(Data records)

※ ※ ※

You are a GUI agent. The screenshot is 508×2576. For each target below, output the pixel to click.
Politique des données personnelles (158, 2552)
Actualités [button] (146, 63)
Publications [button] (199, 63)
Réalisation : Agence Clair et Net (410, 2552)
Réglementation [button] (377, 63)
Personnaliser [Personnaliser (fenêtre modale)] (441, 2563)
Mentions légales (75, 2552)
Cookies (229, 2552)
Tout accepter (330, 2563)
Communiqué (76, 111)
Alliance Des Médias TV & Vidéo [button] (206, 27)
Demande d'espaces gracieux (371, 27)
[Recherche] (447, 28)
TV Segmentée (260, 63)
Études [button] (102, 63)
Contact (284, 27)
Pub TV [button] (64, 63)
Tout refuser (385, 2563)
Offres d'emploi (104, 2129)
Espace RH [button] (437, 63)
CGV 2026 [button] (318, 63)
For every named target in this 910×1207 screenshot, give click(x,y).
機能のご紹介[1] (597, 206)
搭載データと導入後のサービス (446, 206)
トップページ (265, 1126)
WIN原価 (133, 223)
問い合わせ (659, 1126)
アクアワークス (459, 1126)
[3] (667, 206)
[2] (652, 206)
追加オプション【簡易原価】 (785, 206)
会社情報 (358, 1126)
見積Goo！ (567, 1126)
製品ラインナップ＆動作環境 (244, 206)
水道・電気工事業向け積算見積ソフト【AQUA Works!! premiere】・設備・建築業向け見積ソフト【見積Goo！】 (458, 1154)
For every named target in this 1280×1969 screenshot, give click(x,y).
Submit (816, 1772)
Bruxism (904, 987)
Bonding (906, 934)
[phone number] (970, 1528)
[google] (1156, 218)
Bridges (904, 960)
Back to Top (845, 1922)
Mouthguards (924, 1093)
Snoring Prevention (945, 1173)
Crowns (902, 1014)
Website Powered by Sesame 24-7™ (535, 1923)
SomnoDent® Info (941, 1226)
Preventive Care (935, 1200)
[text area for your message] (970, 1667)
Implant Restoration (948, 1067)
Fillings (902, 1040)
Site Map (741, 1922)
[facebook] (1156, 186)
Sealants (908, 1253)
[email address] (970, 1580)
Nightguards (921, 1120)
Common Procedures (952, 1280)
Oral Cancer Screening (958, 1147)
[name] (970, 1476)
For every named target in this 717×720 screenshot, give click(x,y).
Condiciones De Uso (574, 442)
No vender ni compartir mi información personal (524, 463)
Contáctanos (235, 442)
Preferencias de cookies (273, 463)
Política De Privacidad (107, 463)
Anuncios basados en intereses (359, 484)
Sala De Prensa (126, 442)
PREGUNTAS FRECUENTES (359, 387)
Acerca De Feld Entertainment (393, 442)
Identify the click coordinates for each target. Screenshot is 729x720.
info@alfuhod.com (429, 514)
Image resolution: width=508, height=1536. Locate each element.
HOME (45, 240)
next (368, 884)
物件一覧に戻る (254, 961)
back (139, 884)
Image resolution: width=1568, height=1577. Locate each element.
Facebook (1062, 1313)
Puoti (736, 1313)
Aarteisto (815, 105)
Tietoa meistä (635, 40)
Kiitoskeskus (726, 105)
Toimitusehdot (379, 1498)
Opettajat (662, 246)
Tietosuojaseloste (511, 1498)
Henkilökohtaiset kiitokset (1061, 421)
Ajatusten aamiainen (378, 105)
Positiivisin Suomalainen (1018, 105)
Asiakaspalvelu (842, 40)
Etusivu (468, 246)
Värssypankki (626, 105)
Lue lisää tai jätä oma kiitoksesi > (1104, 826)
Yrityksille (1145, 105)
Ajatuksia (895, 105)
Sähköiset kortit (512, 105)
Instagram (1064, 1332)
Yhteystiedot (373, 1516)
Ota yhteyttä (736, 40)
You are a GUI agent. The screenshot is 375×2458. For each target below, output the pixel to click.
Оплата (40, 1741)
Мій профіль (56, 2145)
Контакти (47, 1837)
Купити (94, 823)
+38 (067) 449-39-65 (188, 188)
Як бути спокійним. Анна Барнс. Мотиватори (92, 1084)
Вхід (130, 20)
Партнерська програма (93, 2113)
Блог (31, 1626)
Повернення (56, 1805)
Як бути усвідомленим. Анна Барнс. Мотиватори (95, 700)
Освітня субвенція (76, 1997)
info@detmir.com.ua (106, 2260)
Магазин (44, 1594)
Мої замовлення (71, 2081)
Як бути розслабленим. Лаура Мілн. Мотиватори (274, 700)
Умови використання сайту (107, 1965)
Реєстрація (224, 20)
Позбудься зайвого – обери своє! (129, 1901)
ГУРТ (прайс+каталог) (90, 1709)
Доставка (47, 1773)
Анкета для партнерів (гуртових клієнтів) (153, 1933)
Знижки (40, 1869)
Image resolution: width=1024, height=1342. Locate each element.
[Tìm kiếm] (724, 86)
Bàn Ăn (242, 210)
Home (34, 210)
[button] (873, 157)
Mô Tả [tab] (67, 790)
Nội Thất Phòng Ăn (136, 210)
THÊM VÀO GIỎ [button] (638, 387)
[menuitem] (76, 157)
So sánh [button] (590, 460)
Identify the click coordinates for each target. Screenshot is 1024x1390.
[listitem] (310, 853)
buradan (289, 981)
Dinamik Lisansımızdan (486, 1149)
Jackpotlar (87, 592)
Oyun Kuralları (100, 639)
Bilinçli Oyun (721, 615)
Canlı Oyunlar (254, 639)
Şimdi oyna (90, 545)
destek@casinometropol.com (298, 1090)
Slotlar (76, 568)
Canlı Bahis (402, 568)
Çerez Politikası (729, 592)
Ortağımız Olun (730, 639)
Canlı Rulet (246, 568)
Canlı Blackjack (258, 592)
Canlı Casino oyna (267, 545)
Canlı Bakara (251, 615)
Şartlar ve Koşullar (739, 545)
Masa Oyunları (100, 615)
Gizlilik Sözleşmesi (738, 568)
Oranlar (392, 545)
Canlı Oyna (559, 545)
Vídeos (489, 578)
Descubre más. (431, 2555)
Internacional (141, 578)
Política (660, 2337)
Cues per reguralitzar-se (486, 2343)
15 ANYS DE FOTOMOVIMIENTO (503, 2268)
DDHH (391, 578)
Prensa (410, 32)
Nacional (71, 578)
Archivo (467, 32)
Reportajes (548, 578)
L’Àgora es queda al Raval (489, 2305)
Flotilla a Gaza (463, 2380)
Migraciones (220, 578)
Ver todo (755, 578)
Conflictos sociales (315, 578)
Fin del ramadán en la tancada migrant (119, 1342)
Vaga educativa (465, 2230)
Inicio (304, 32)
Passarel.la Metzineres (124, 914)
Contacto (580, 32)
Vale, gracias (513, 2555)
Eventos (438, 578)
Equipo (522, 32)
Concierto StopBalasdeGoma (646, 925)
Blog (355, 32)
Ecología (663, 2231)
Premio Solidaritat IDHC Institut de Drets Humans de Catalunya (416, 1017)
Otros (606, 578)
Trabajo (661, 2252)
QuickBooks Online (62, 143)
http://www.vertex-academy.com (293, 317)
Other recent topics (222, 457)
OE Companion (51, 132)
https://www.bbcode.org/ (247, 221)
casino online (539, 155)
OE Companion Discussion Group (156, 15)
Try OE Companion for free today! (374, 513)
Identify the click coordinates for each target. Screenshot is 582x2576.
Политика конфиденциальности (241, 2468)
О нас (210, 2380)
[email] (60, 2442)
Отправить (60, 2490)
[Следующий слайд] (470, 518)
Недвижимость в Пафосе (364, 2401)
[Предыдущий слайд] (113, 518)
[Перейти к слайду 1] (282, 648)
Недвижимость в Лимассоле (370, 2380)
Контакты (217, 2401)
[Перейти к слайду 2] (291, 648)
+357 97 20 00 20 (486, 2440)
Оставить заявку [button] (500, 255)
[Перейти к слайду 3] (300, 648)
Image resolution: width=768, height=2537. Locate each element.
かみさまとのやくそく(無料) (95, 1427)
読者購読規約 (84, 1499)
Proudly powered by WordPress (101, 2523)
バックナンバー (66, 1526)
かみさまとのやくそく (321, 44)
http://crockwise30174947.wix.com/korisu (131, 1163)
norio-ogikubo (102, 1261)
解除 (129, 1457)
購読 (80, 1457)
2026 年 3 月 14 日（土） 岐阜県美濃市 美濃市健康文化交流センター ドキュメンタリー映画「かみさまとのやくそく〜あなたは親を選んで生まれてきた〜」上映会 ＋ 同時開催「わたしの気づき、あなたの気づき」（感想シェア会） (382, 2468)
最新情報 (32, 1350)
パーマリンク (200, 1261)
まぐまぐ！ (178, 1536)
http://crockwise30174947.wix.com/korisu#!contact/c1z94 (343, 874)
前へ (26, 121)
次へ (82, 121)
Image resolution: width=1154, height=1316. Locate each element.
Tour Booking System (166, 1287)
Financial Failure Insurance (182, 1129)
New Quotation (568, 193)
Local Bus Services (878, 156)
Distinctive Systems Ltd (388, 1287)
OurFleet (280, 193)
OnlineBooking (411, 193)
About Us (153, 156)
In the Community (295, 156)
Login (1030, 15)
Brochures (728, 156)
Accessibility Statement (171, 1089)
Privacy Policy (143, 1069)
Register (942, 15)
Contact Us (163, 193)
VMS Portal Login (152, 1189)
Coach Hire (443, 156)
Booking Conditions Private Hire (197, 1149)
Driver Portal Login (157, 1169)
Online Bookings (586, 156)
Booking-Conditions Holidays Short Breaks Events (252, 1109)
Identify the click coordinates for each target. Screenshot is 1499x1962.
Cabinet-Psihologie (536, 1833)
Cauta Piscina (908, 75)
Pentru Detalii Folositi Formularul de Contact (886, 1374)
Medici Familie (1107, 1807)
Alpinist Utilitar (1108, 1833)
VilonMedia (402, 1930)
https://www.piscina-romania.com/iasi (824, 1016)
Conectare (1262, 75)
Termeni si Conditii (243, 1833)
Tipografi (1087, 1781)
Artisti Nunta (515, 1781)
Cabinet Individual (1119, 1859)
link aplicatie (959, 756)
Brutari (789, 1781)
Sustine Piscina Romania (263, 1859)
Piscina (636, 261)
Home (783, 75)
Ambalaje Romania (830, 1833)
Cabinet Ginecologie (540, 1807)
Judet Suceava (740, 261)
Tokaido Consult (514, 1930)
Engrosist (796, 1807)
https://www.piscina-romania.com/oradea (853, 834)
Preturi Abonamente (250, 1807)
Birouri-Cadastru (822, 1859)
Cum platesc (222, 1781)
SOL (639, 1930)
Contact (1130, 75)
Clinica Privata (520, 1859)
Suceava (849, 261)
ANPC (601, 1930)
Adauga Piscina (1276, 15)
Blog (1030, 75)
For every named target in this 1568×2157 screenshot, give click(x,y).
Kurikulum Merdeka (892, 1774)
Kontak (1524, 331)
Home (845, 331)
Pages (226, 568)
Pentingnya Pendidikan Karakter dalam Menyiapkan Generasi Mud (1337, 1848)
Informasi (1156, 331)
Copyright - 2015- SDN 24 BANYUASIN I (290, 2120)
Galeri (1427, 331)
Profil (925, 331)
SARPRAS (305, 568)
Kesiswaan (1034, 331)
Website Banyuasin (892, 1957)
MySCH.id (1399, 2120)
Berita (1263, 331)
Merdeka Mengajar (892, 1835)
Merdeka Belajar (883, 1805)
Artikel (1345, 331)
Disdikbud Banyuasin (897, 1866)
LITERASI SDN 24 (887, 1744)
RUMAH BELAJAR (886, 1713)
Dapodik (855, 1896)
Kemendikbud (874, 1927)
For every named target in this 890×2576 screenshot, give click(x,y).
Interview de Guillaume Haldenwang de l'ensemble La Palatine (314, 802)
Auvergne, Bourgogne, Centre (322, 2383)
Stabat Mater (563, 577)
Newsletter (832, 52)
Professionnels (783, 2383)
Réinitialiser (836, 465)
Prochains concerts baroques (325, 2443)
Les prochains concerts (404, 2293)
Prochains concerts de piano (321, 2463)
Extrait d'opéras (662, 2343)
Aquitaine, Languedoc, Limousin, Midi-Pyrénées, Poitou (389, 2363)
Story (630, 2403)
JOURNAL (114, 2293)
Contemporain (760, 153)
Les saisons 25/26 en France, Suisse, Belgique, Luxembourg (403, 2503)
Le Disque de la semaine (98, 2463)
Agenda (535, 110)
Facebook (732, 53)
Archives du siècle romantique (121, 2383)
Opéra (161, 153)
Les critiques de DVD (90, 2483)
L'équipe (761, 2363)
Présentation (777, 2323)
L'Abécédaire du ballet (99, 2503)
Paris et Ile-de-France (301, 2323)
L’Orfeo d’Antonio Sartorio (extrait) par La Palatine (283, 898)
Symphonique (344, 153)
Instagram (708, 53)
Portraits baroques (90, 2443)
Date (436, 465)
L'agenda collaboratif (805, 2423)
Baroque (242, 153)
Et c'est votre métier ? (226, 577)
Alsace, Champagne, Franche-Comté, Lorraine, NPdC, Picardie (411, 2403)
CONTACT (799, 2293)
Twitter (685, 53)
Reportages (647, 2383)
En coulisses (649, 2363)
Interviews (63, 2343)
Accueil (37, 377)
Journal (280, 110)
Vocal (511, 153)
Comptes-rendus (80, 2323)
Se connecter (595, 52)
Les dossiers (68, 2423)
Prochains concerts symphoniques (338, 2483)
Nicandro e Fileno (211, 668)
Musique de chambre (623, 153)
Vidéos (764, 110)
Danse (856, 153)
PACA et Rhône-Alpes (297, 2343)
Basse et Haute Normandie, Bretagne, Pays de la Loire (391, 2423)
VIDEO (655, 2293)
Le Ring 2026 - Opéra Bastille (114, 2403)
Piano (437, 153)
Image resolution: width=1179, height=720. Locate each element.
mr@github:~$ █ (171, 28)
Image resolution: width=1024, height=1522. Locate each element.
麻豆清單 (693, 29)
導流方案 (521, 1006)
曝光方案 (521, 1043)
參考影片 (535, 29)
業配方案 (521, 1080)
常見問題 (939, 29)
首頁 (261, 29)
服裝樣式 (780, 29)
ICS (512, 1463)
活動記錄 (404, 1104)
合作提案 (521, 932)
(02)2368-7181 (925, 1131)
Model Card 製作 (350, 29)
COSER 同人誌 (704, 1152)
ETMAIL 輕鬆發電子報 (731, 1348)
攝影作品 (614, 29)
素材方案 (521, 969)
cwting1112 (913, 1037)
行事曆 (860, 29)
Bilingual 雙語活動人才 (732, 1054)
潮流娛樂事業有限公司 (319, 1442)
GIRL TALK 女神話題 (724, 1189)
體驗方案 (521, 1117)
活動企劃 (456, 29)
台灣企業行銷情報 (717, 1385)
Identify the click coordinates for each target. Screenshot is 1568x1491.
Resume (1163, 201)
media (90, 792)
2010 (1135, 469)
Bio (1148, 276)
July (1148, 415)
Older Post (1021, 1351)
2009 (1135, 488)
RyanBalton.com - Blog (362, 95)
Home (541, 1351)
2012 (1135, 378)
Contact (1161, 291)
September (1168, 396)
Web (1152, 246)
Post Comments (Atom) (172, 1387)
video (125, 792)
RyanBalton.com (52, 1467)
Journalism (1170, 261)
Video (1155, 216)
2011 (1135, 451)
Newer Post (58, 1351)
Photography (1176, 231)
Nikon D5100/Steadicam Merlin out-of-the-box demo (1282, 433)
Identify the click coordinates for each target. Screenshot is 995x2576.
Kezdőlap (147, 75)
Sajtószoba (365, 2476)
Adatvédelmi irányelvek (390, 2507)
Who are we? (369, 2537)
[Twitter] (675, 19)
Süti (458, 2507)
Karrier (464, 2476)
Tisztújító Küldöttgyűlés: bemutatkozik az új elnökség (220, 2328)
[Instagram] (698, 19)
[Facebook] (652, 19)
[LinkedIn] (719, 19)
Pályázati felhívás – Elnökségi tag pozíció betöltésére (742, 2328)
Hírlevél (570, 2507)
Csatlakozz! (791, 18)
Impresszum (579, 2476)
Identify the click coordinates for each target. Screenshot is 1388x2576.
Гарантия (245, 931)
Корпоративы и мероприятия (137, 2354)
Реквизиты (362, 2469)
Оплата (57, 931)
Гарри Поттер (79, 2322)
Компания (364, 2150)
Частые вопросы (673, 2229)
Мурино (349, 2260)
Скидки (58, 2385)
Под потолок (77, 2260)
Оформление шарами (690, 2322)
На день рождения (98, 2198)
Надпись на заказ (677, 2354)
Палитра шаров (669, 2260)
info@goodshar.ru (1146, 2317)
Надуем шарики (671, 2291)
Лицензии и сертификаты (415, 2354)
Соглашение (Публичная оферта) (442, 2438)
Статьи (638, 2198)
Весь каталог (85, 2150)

※ ※ ※

**BRIEF:**
Copy out the items above without any changes, from the first line through the line containing "Personnaliser [Personnaliser (fenêtre", including both.

**ANSWER:**
You are a GUI agent. The screenshot is 508×2576. For each target below, output the pixel to click.
Politique des données personnelles (158, 2552)
Actualités [button] (146, 63)
Publications [button] (199, 63)
Réalisation : Agence Clair et Net (410, 2552)
Réglementation [button] (377, 63)
Personnaliser [Personnaliser (fenêtre modale)] (441, 2563)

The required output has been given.